Income Benefits for an On-the-Job Accident
If you qualify, you can receive income benefits while you are unable to work because of the injury. Most people receive two-thirds of their average weekly wage, but the maximum is $575 per week. You can get these benefits for up to 400 weeks.
You can collect a reduced benefit for up to 350 weeks from the date of the accident if you can go back to work, but your injury causes you to make less money than before the accident. In this situation, your benefits cannot exceed more than $383 a week.
Catastrophic injuries can entitle you to lifetime benefits. Also, if your injury results in a permanent disability, you might be eligible for weekly benefits.
In the event of a fatal on-the-job accident, the dependents can receive two-thirds of the deceased worker’s average wage, up to $575 a week.

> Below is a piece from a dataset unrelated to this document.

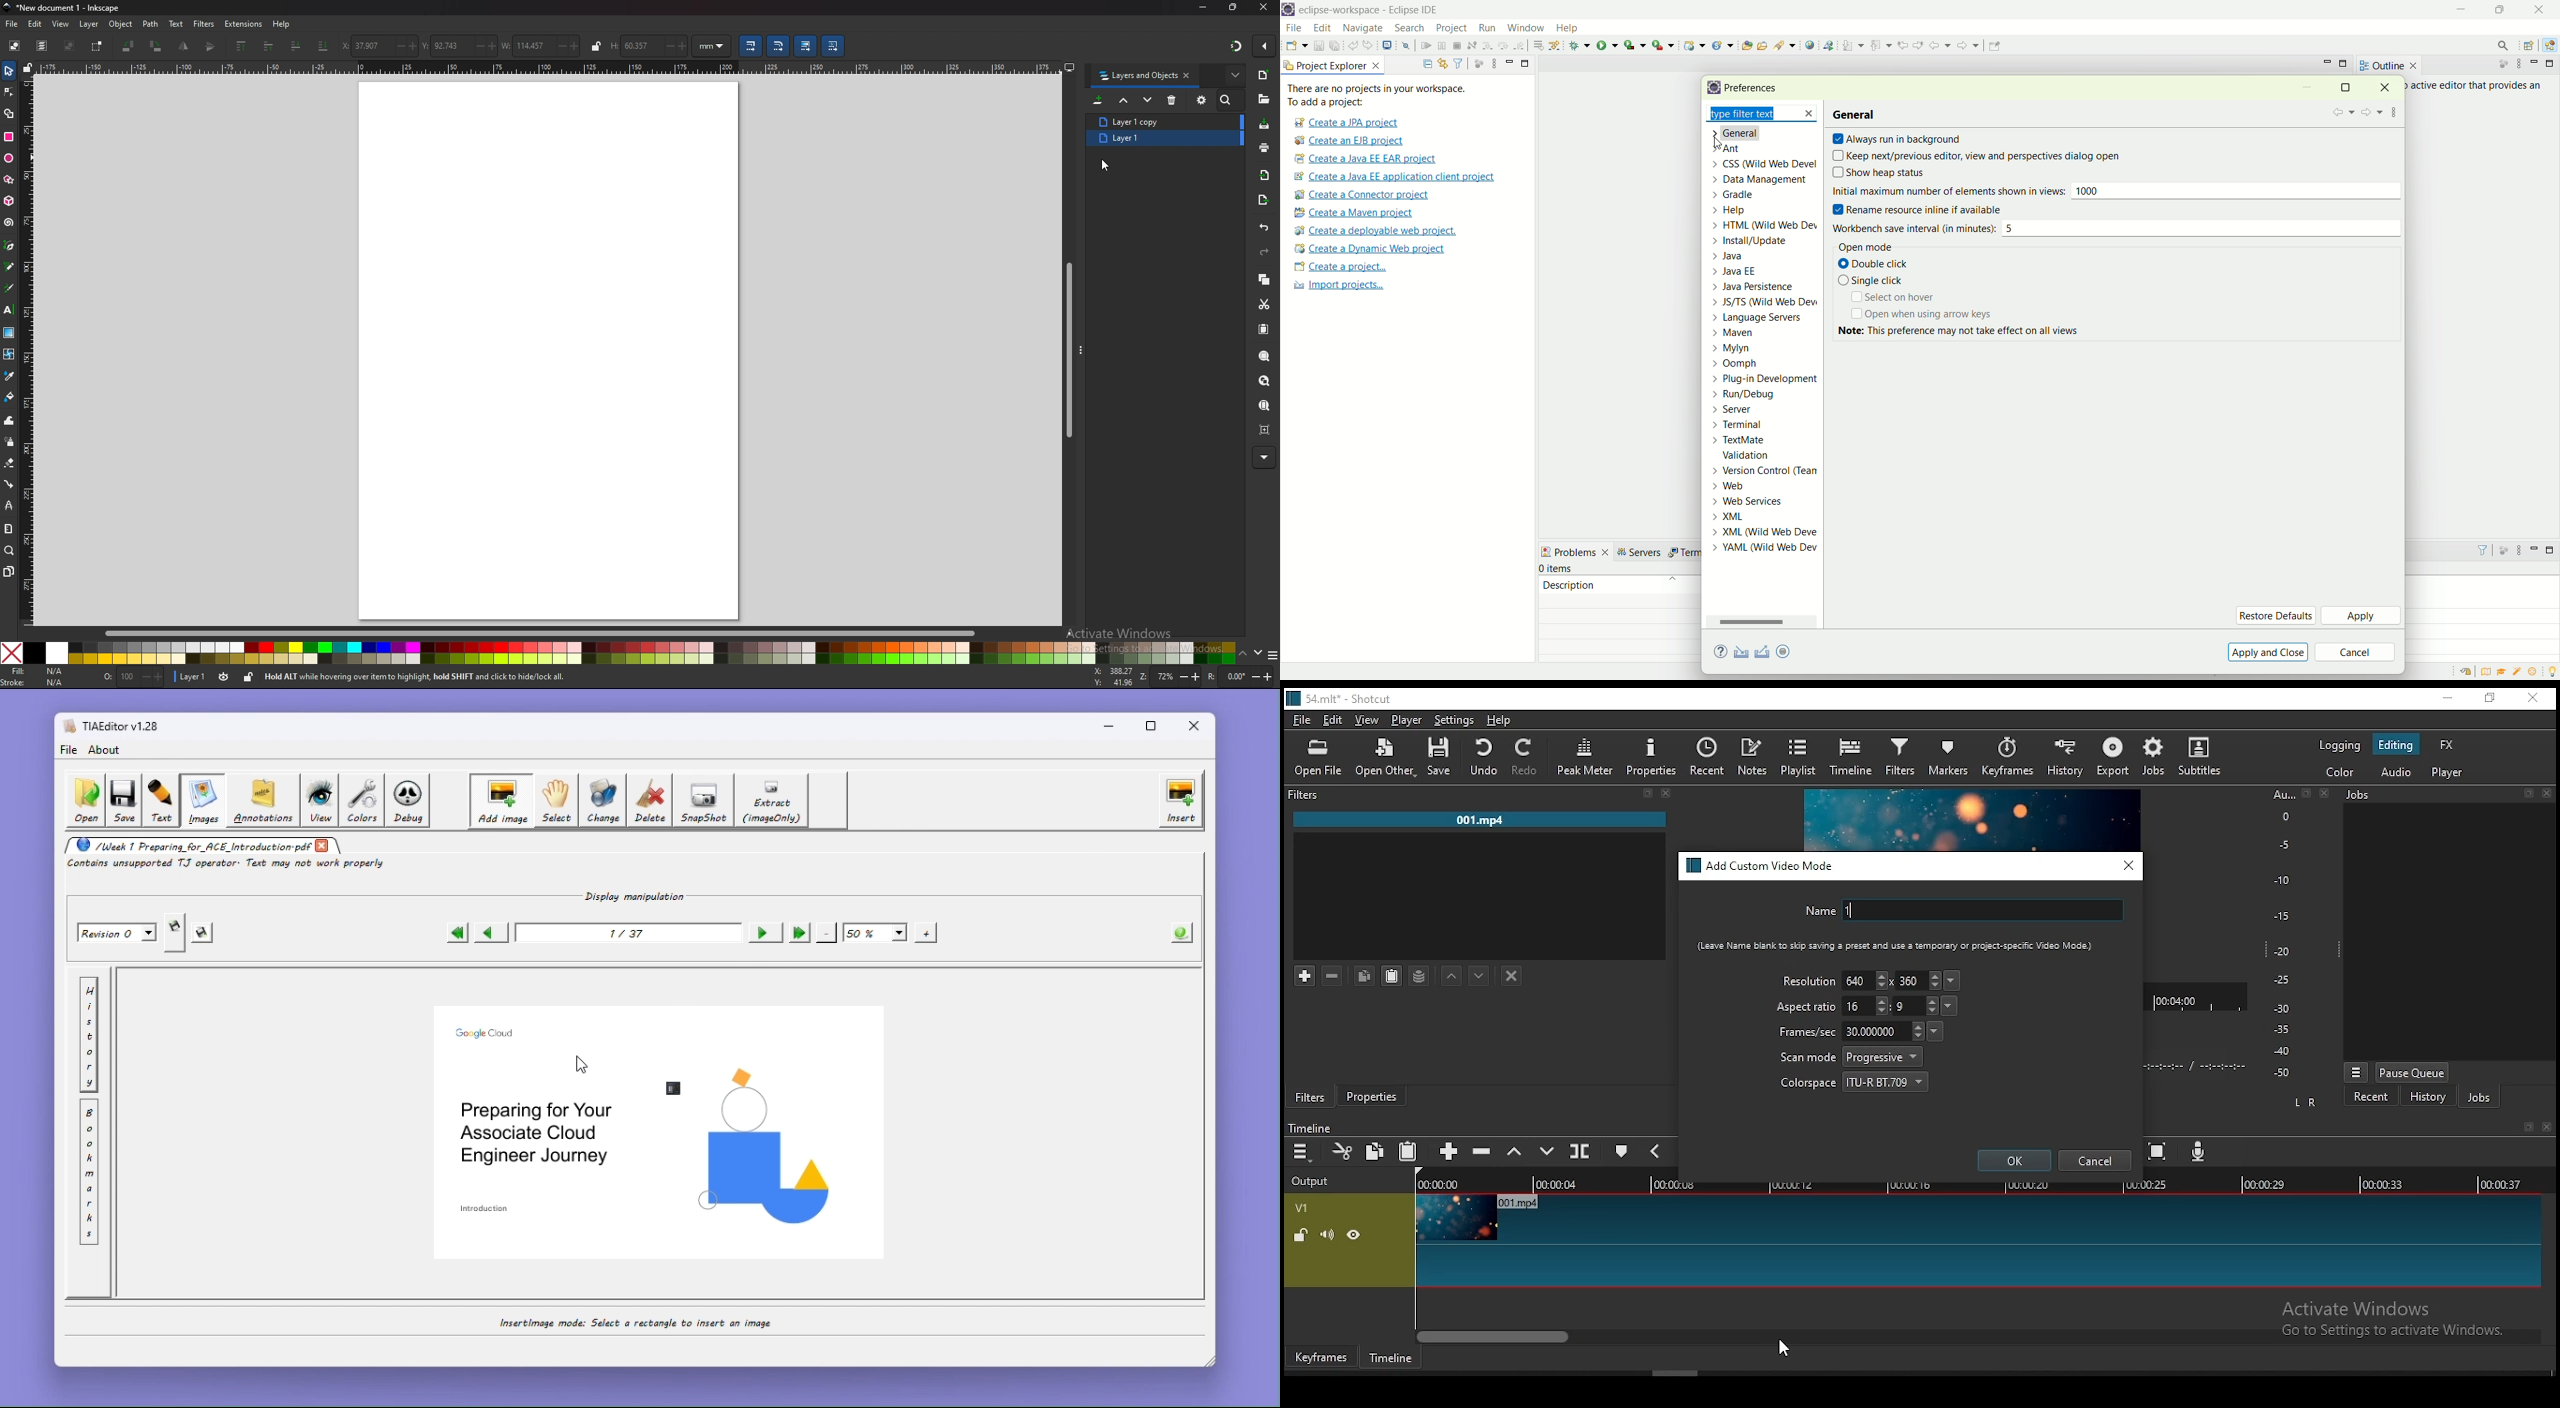 The image size is (2576, 1428). I want to click on rectangle, so click(9, 136).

A widowed spouse with no children can receive up to $230,000, but if they remarry or live with a significant other, the benefits can stop.
Hearings on Claims
Sometimes people do not receive benefits after they file for workers’ compensation. When this happens, you can request a hearing before the State Board of Workers’ Compensation. Your employer will likely have an attorney at the hearing. An administrative law judge will listen to both sides of the claim and decide if you should receive benefits and if so, how much.